Simply, to deal with the seller’s agent! But it goes beyond that of course. A good buyer’s agent with experience and market knowledge is indispensable. Think of them like a Batman with a utility belt full of useful tools. I realize you have the internet-Zillow and Realtor.com on your side, but do you really think that’s enough to get you through? Ask yourself this, if you were having surgery, could you operate on yourself with the information you found on WebMD? (I know, I know, but you get my drift)
Here are some of the benefits of a good buyer’s agent:
- Familiarity with a town or various towns.

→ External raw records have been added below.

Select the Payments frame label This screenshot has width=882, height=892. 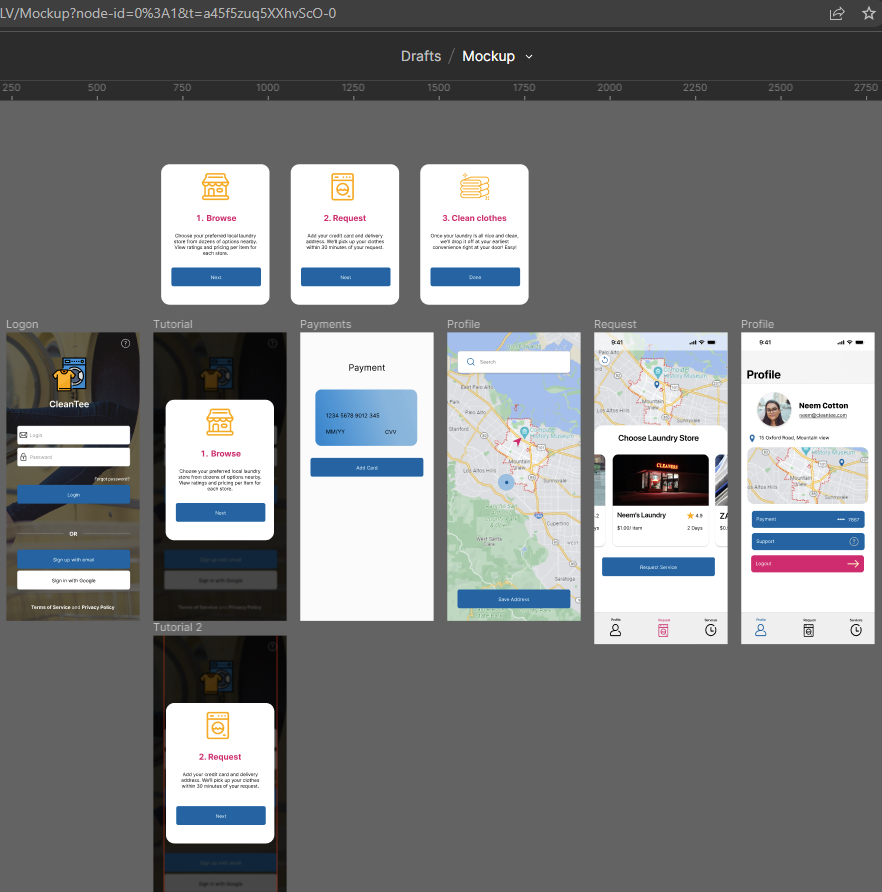325,324
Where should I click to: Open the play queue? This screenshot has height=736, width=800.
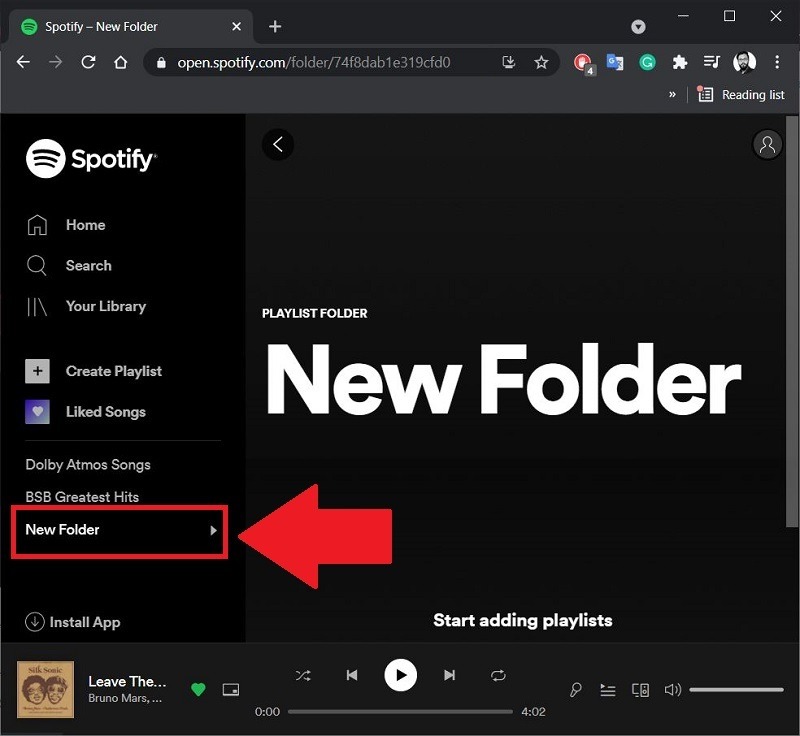608,690
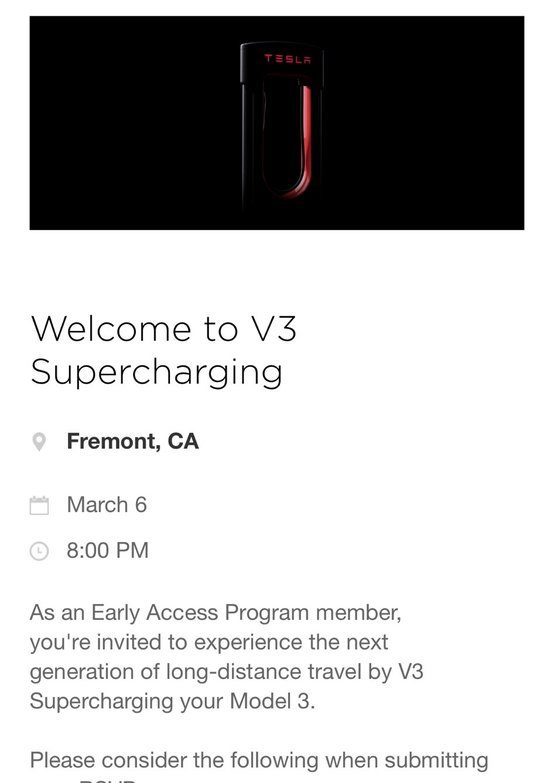Click the 'Please consider the following' line
The height and width of the screenshot is (783, 554).
pos(259,761)
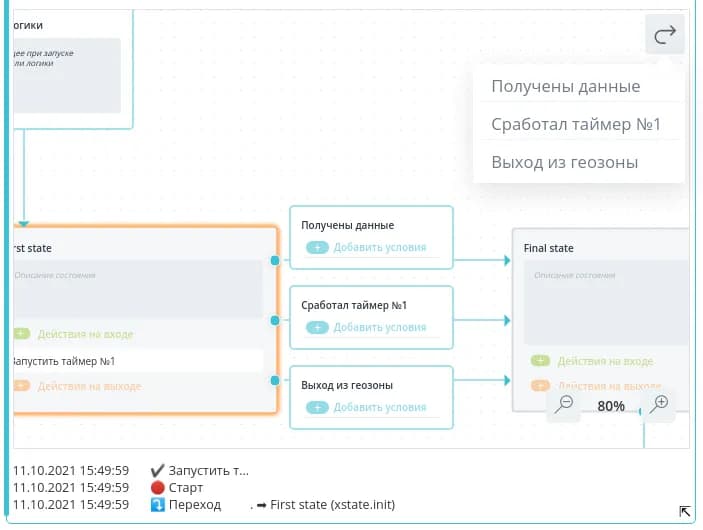Screen dimensions: 703x530
Task: Click plus icon for Final state entry actions
Action: click(540, 361)
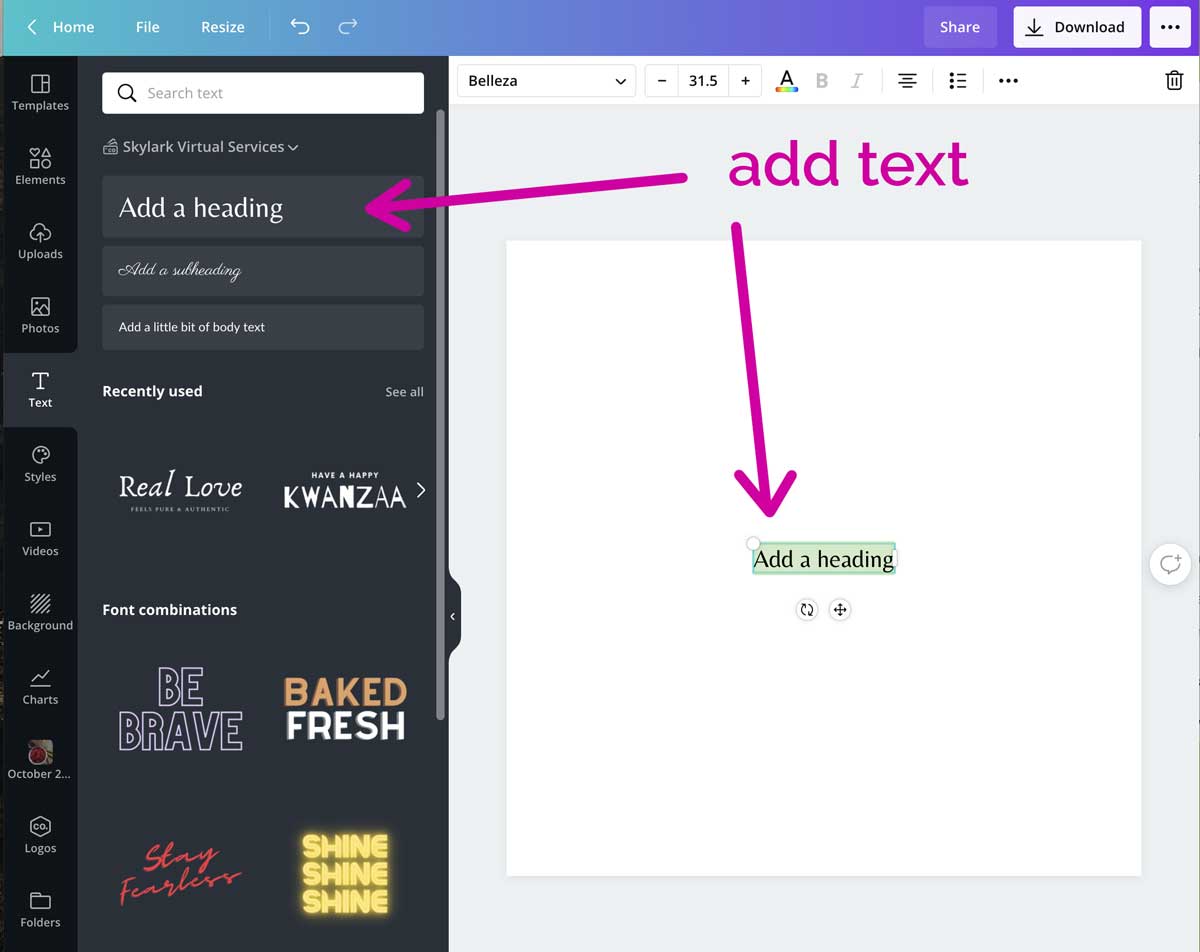Delete the selected text with the trash icon

tap(1173, 80)
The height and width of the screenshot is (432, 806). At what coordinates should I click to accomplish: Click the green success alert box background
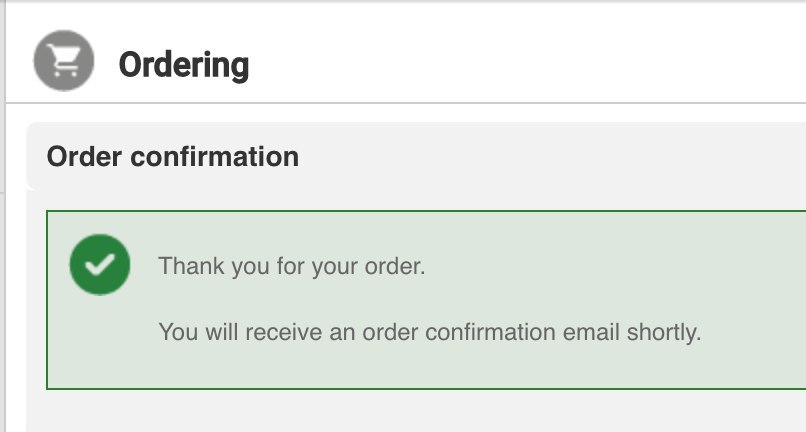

- Familiarity with a specific home or specific homes. Agents do speak to each other throughout the course of the day. You would be surprised what comes up about a home. For example, previous inspections results, reasons why the owners are selling, how many deals have fallen through and why.
- Market knowledge, not a Zestimate! How many homes are currently for sale? How many have sold in the 30 days? How many are under contract or pending? What is the average days on the market? How many times has the home been listed? Was the home previously under contract? All great questions that a good buyer’s agent should be able to answer.
- A good buyer’s agent is going to make their clients aware of the various financing options available to them: FHA programs, buying points to reduce interest rates, mortgage interest buy down programs, getting the seller to pay closing costs or part of it or any other seller contributions, avoiding PMI, $8,000 First Time Buyer Tax Credit, Mortgage Credit Certificate .
- Referrals: A good buyer’s agent is going to have great associations with inspection companies, real estate attorneys, mortgage brokers, title companies etc.
- Experienced negotiator. Consider how many homes you have negotiated. How do you begin the negotiations? What’s an offending offending versus realistic offer? What else could be negotiated? How else could this deal be structured?
- If the listing agent is working for the seller, who’s going to protect your best interests?
Consider a transaction I was involved in this year:
The young lady was looking to stay within the Mamaroneck school system. She had a limited budget (who doesn’t?) and time was also limited. She needed to move out of current living arrangements very quickly. We eventually found a house that I was able to negotiate for 18% ($100,000) below asking price. The house was in a great location, the size was more than she needed, and overall condition was great. The house did need cosmetic work. The bottom line is that if you know the Mamaroneck / Larchmont area at all, you know that inventory is limited especially in the lower price range. The problem was the property taxes were about $15,000 per year. Again, if you’re familiar with this area, you know that this is the norm. Especially since the house was in an $800,000 neighborhood.
As every good real estate agent knows, approximately 95% of the homes in Westchester are over-assessed and therefore paying too much taxes. What this means is that the taxes currently being levied on the home were based on a much higher market value compared to current market value. Hence, the taxes can be grieved with the town. In this case, the house was being assessed at almost twice the value at which I was able to negotiate it down to. Unfortunately, the tax grieving process in Westchester is relatively simple, but time consuming. If the taxes are successfully grieved, the new taxes may not take effect for another 6 to 12 months.
Obviously, taxes were going to be a factor on whether my client was going to be able to afford the house or not. If you’re a buyer, you may also be experiencing the same thing. Here’s the plan we were able to hash out:
We asked the seller to give us a 3% seller’s concession which we were going to use for an Interest Buy-Down Program. Some banks, like Wells Fargo and Bank of America, offer these programs. We used the 3% to temporarily buy down her effective interest rate. Essentially what this means is that if she locked in her interest rate at 5% on a 30 year mortgage, and she bought down 3%, her interest rate year 1 would be 2%, year two 3%, year three 4%, and the remaining 27 years the rate would return back to the interest rate she originally locked in at-which was 5%. This program essentially reduced her mortgage payments by over $1,000 per month giving her some breathing room to grieve her taxes and have them reduced. She eventually grieved her taxes and got them reduced to approximately $11,000 before the STAR program which would have reduced her taxes by another $1,100.
Again, this type of solutions is not for everyone, but a good agent should be able to recommend other types of solutions to assist the client achieve their real estate goals. There wasn’t anything magical or under-handed about this solution. The client didn’t get any specials or discounts per say, however the client was was ultimately happy with the outcome because she would have not otherwise been able to purchase this specific house, that by the way, ended up being a great buy for the area.